Print out each record, keeping it identical to the original.

Items from a data source

----------------

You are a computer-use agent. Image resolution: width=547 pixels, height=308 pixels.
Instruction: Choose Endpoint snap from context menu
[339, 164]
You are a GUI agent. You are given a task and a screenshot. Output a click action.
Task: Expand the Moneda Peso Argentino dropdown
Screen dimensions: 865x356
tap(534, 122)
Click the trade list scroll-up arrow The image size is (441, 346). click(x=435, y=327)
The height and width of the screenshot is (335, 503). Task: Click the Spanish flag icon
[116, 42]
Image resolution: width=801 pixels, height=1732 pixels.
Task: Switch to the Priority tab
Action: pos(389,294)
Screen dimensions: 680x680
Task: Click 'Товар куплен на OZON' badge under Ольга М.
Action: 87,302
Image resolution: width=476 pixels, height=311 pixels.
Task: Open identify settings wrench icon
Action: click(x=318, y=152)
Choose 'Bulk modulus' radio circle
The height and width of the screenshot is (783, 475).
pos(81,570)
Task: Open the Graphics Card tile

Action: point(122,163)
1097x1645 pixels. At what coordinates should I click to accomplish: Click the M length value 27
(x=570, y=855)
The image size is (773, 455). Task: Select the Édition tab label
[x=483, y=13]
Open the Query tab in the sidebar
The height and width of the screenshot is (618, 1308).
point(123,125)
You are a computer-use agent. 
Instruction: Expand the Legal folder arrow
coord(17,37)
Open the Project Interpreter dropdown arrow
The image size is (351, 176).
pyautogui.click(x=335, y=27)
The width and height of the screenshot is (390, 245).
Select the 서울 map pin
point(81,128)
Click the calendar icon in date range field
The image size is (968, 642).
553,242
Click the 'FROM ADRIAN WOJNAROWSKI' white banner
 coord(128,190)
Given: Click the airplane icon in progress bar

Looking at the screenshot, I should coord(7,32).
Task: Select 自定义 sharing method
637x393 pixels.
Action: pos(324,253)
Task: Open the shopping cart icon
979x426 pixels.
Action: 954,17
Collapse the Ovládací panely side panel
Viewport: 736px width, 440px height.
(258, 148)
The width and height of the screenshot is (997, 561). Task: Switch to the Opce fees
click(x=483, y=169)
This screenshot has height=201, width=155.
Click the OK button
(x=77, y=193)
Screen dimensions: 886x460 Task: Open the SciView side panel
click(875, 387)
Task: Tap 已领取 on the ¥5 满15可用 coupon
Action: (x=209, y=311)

----------------

Result below:
You are a computer-use agent. Image resolution: width=547 pixels, height=308 pixels.
Instruction: Choose Endpoint snap from context menu
[339, 164]
You are a GUI agent. You are given a task and a screenshot. Output a click action.
Task: Expand the Moneda Peso Argentino dropdown
Screen dimensions: 865x356
tap(534, 122)
Click the trade list scroll-up arrow The image size is (441, 346). click(x=435, y=327)
The height and width of the screenshot is (335, 503). Task: Click the Spanish flag icon
[116, 42]
Image resolution: width=801 pixels, height=1732 pixels.
Task: Switch to the Priority tab
Action: pos(389,294)
Screen dimensions: 680x680
Task: Click 'Товар куплен на OZON' badge under Ольга М.
Action: 87,302
Image resolution: width=476 pixels, height=311 pixels.
Task: Open identify settings wrench icon
Action: click(x=318, y=152)
Choose 'Bulk modulus' radio circle
The height and width of the screenshot is (783, 475).
pos(81,570)
Task: Open the Graphics Card tile

Action: point(122,163)
1097x1645 pixels. At what coordinates should I click to accomplish: Click the M length value 27
(x=570, y=855)
The image size is (773, 455). Task: Select the Édition tab label
[x=483, y=13]
Open the Query tab in the sidebar
The height and width of the screenshot is (618, 1308).
point(123,125)
You are a computer-use agent. 
Instruction: Expand the Legal folder arrow
coord(17,37)
Open the Project Interpreter dropdown arrow
The image size is (351, 176).
pyautogui.click(x=335, y=27)
The width and height of the screenshot is (390, 245).
Select the 서울 map pin
point(81,128)
Click the calendar icon in date range field
The image size is (968, 642).
553,242
Click the 'FROM ADRIAN WOJNAROWSKI' white banner
 coord(128,190)
Given: Click the airplane icon in progress bar

Looking at the screenshot, I should coord(7,32).
Task: Select 自定义 sharing method
637x393 pixels.
Action: pos(324,253)
Task: Open the shopping cart icon
979x426 pixels.
Action: 954,17
Collapse the Ovládací panely side panel
Viewport: 736px width, 440px height.
(258, 148)
The width and height of the screenshot is (997, 561). Task: Switch to the Opce fees
click(x=483, y=169)
This screenshot has height=201, width=155.
Click the OK button
(x=77, y=193)
Screen dimensions: 886x460 Task: Open the SciView side panel
click(875, 387)
Task: Tap 已领取 on the ¥5 满15可用 coupon
Action: (x=209, y=311)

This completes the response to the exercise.